The caspase 1 inflammasome is involved in pro-IL-1β processing and IL-1β release in GBS-infected neutrophils.
Concentrations of IL-1β (A and C) or TNF-α (B and D) in culture supernatants of neutrophils lacking the indicated TLRs or inflammasome components. Supernatants were collected at 24 h after infection with live bacteria (MOI 20). Positive controls consisted of cells treated with LPS (0.1μg/ml) and then pulsed with ATP (5mM) for 30 min before collecting the supernatants. Data are expressed as means + SD of three independent observations, each conducted with cells from a different animal. *, p<0.05 versus WT mice, as determined by one-way analysis of variance and the Student's-Keuls-Newman test. E, Western blot analysis, using anti-IL-1β antibodies, of lysates from neutrophils lacking the indicated inflammasome components. Neutrophils were infected with GBS (MOI 20) for 4h.
Fig 6.
IL-1β processing by neutrophils is mediated by caspase-1.

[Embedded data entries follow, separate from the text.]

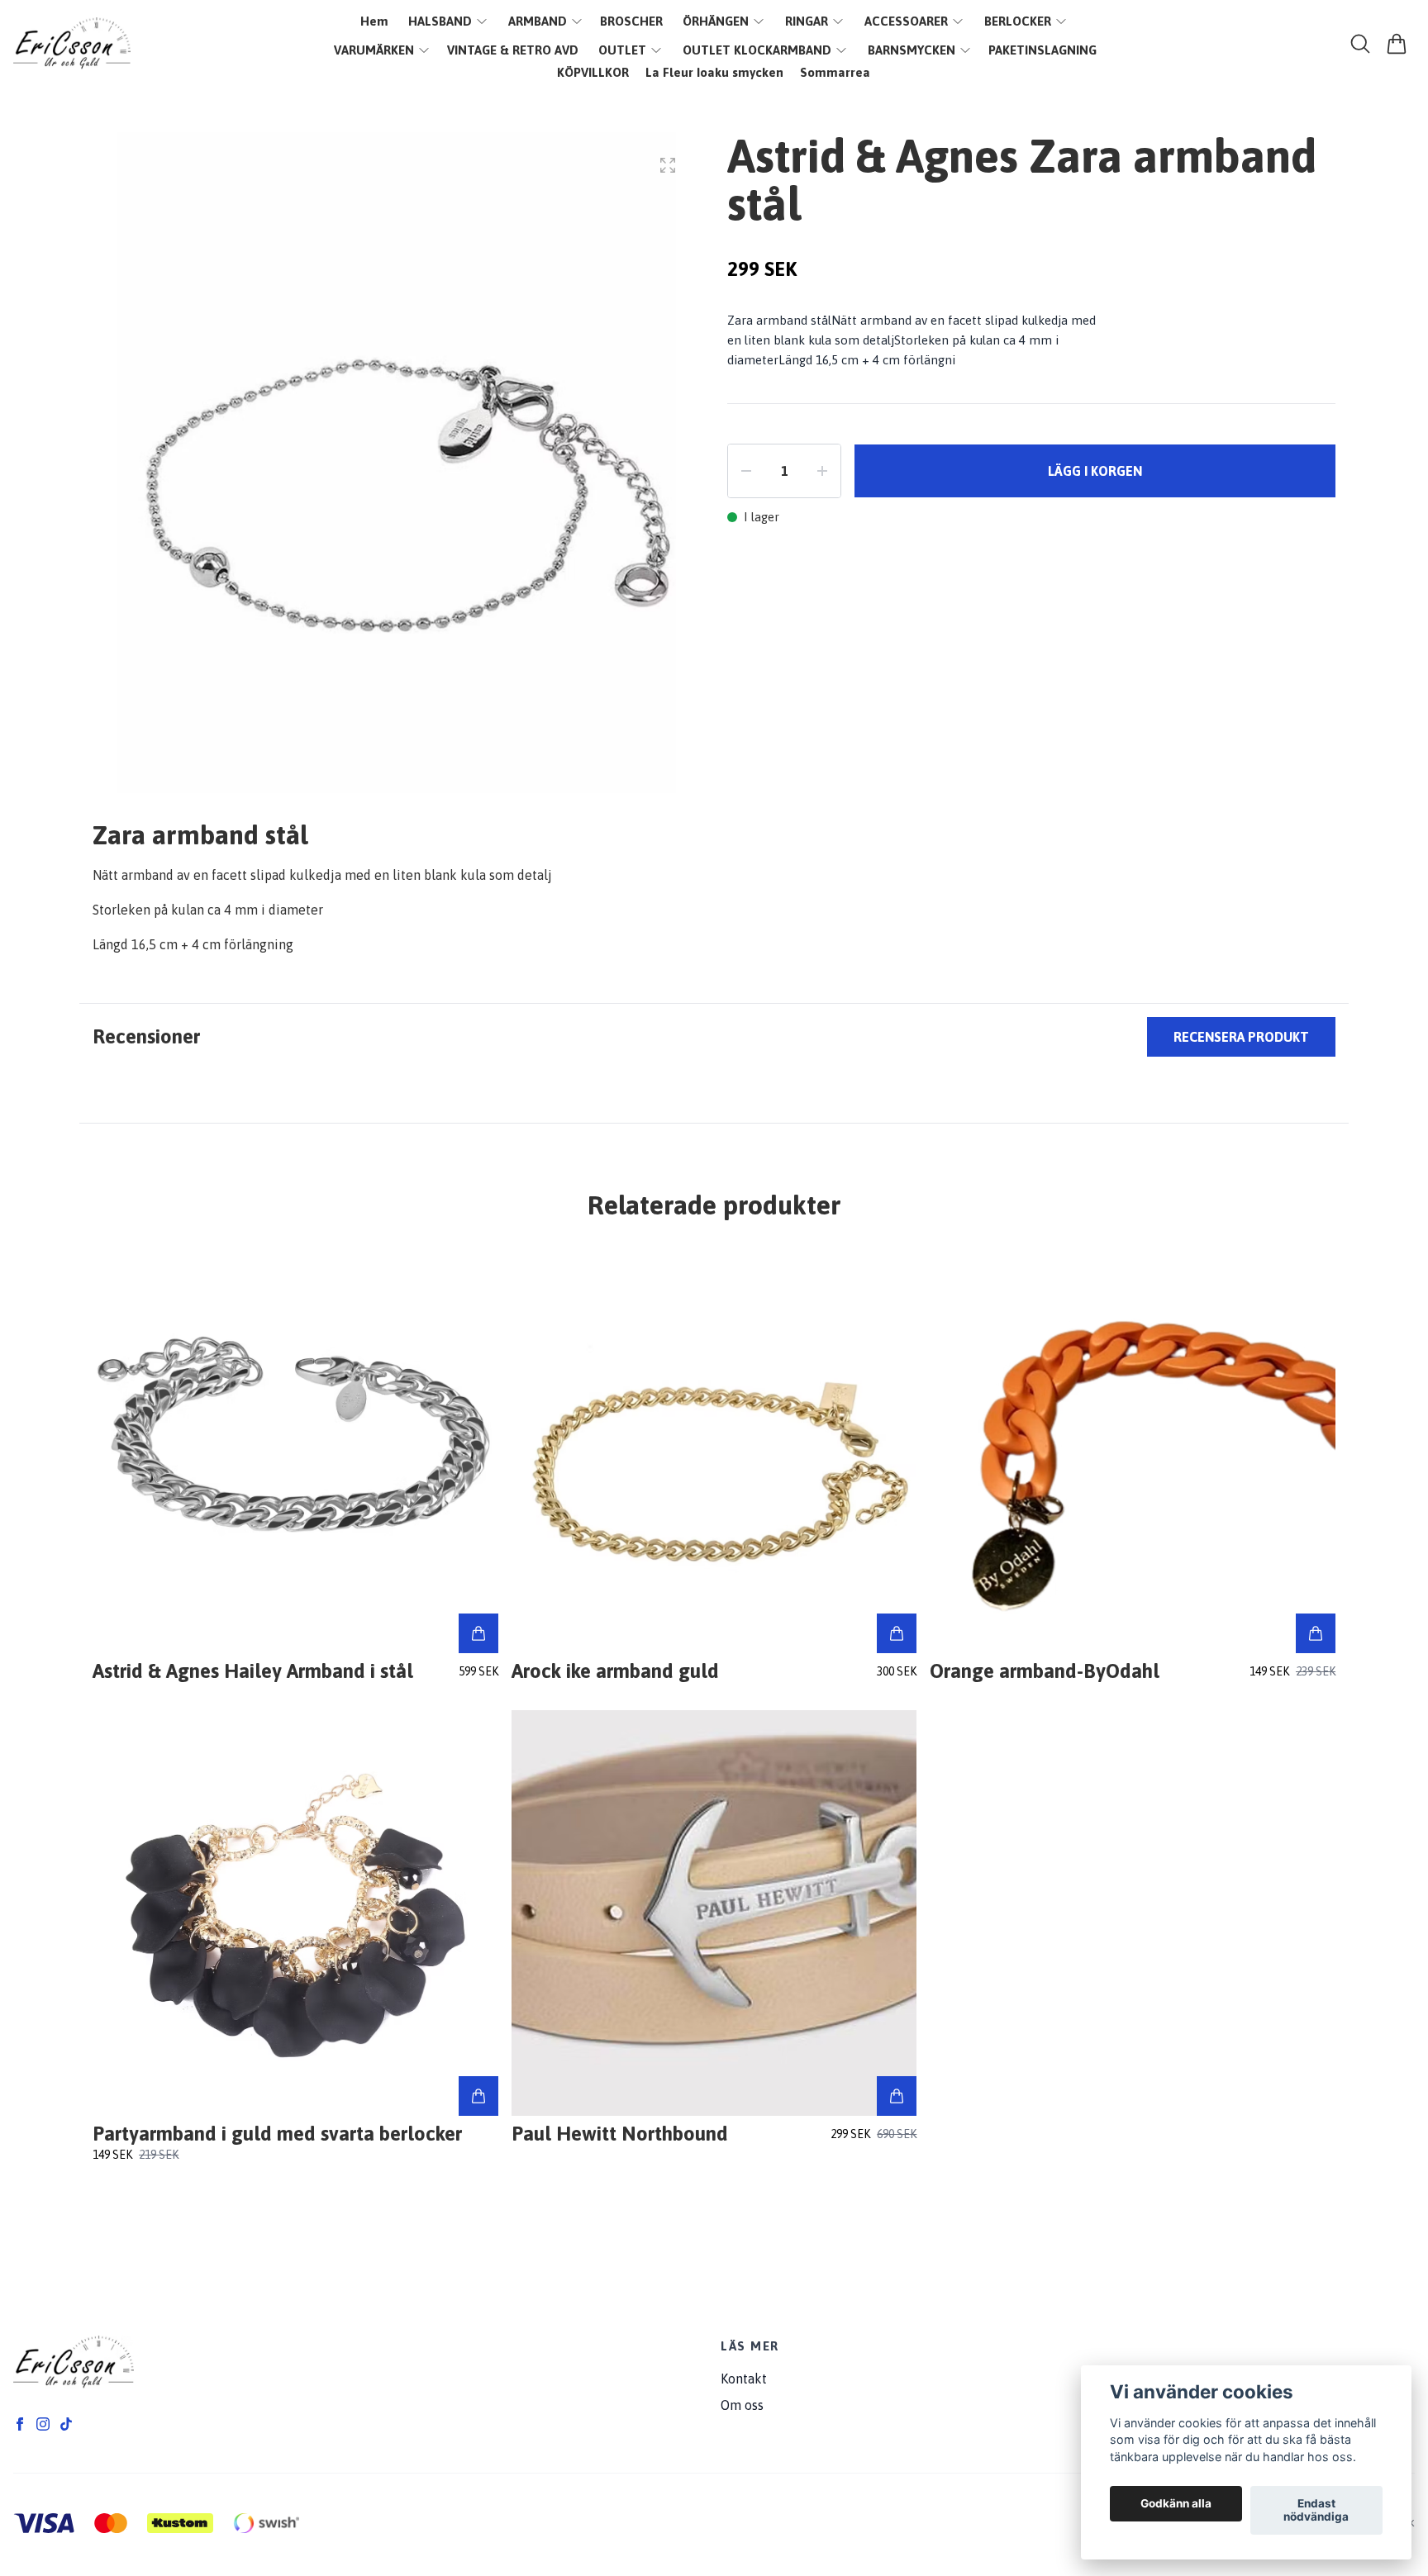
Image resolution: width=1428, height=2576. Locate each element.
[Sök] (1360, 43)
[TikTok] (66, 2424)
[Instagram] (43, 2424)
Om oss (742, 2405)
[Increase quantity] (822, 470)
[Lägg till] (478, 1633)
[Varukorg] (1396, 43)
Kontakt (744, 2378)
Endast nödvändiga (1316, 2511)
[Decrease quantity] (746, 470)
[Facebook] (19, 2424)
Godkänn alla (1175, 2504)
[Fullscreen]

Mouse neutrophils (5 x 105/well) were incubated for 1 h in the presence of Z-VAD, YVAD-CHO, IETD, AEBSF, NE (all at a concentration of 10μM), or CGi (0.5μM). Live GBS (MOI 20) were added and secreted IL-1β (A, C) and TNF-α (B, D) were measured in culture supernatants after 24 h of incubation. Data are expressed as means + SD of three independent observations, each conducted with cells from a different animal. *, p<0.05 versus untreated cells, as determined by one-way analysis of variance and the Student's–Keuls–Newman test.
Fig 7.
GBS β-hemolysin, but not CAMP factor, is involved IL-1β release.

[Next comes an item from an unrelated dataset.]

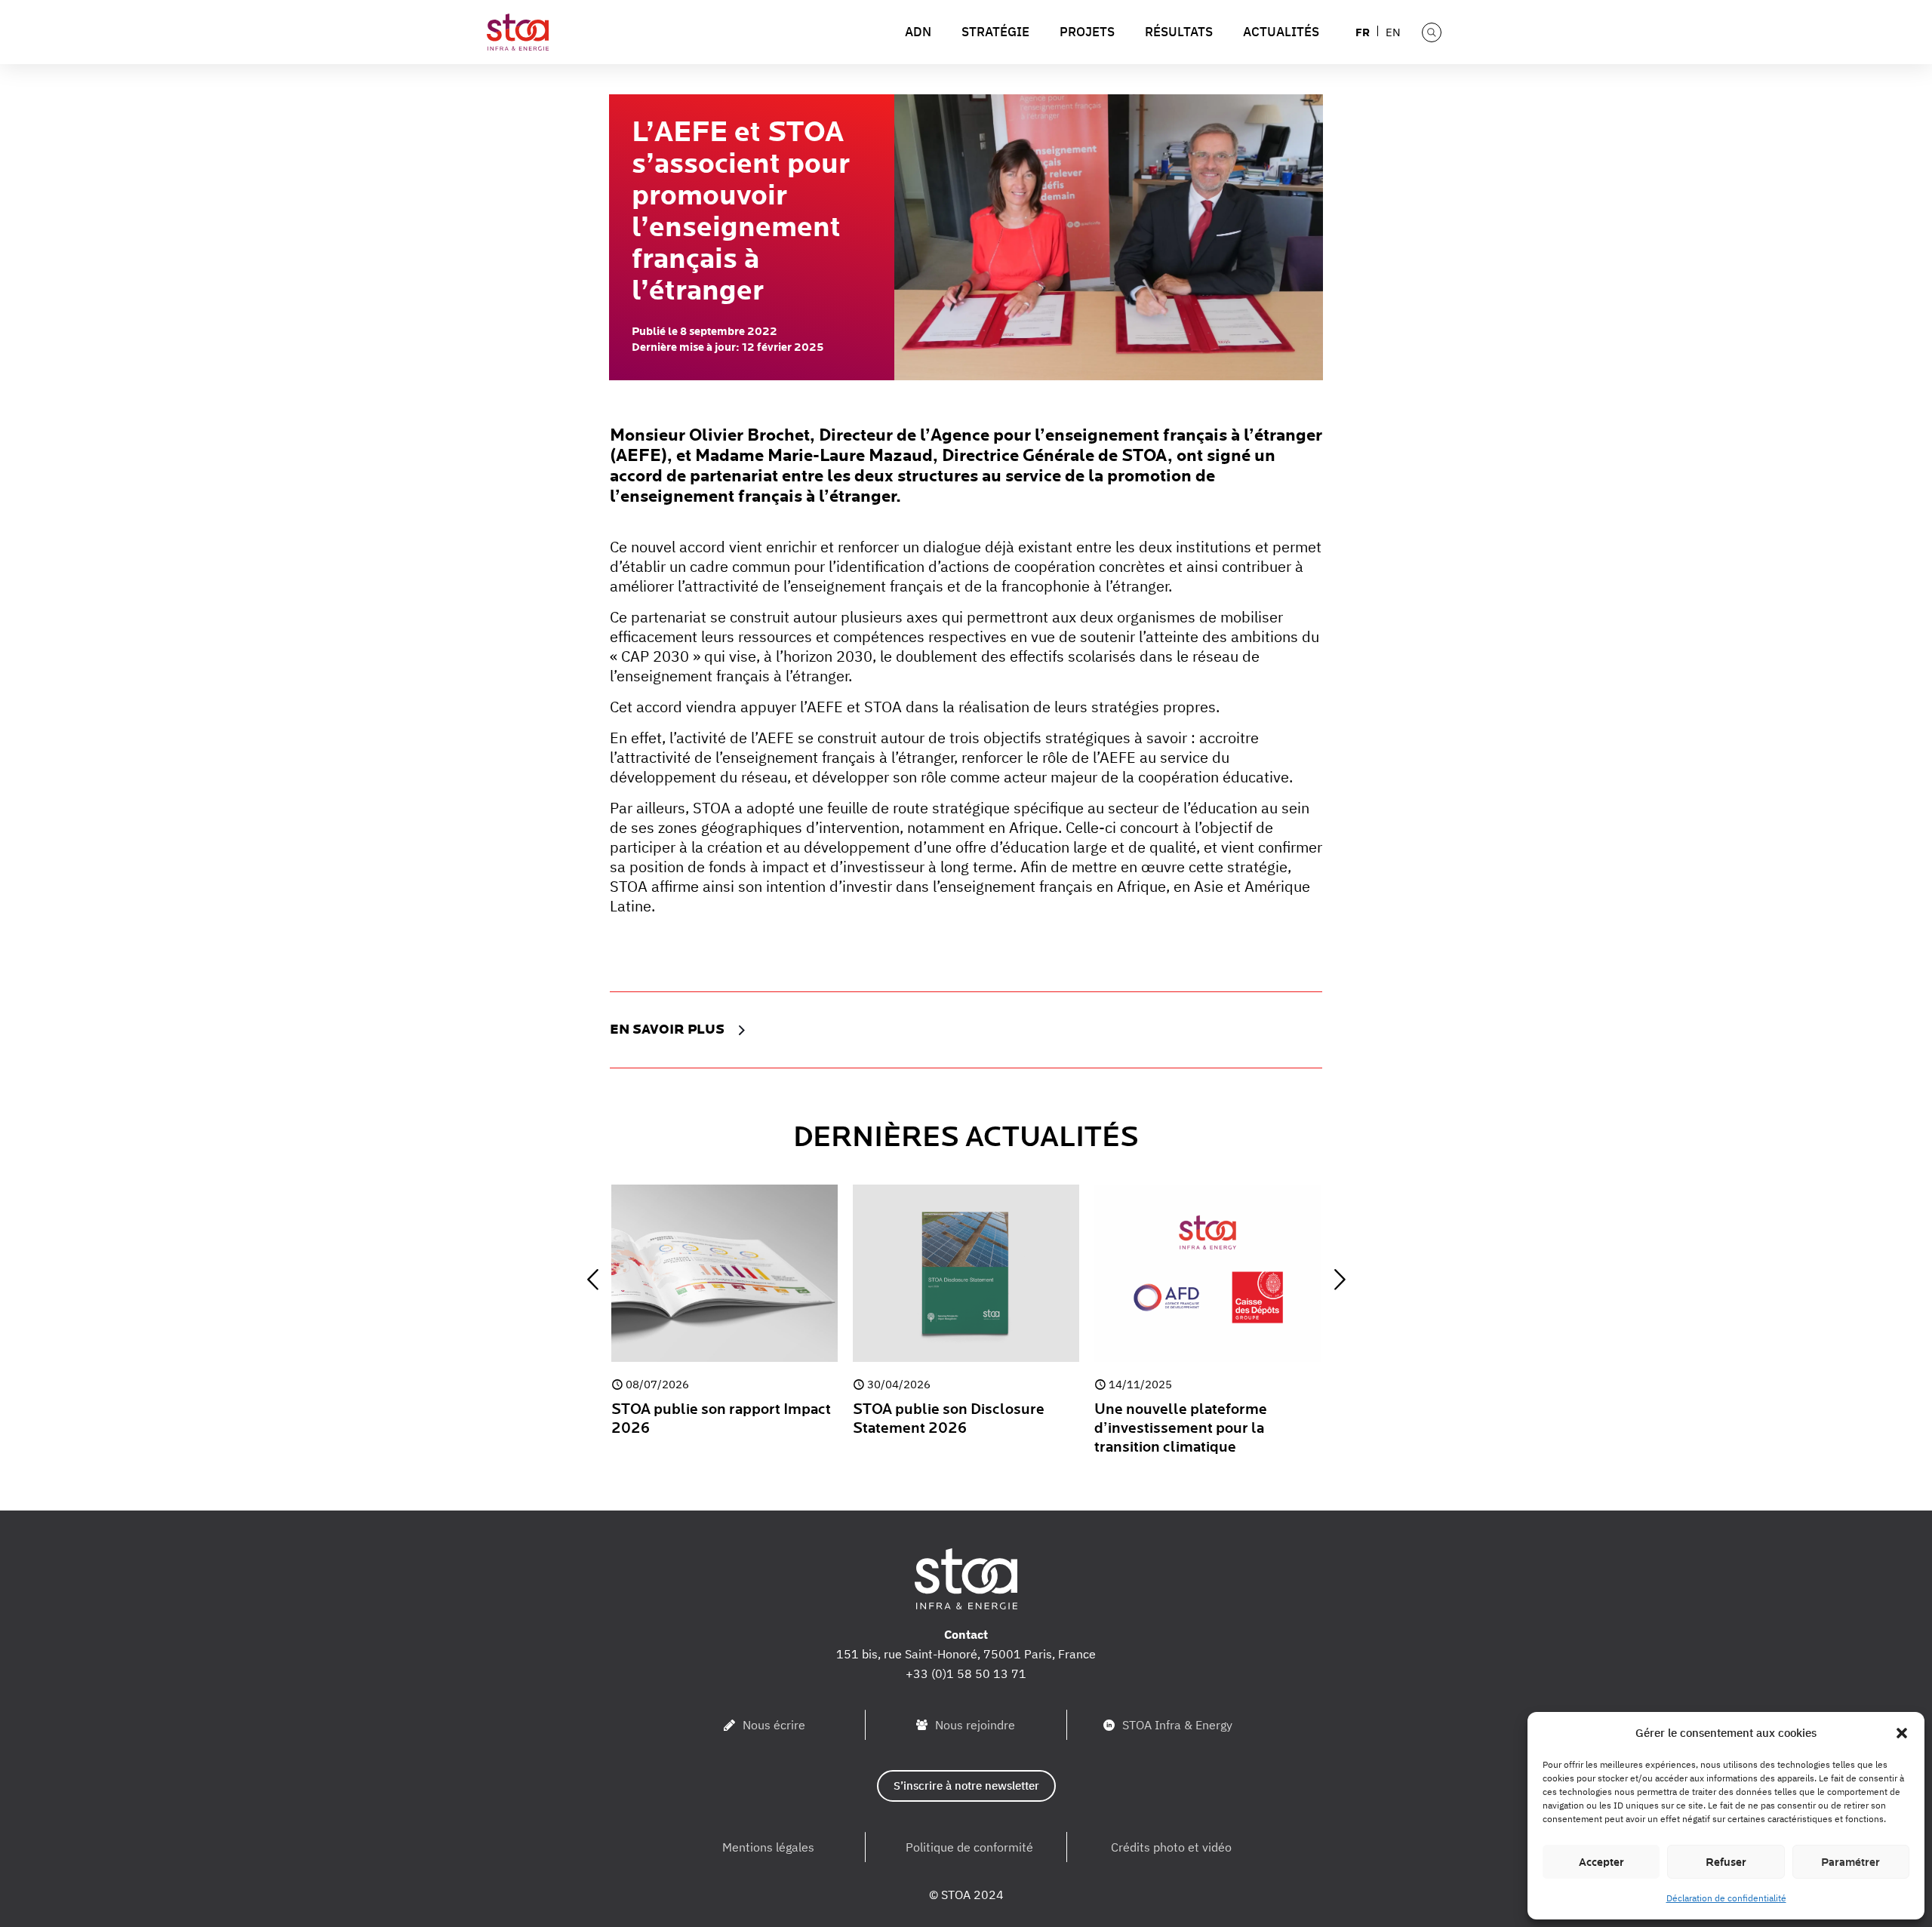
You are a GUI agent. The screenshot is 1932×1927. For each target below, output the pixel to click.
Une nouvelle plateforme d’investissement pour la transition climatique (1180, 1428)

Concentrations of IL-1β in supernatants of WT neutrophil cultures collected at 24 h after infection with live GBS (MOI 20). WT strain NEM316 or its isogenic mutants deficient in β-hemolysin (ΔcylE), CAMP factor (Δcfb), or both (ΔcylE Δcfb) were used for stimulation. Data are expressed as means + SD of three independent observations, each conducted with cells from a different animal.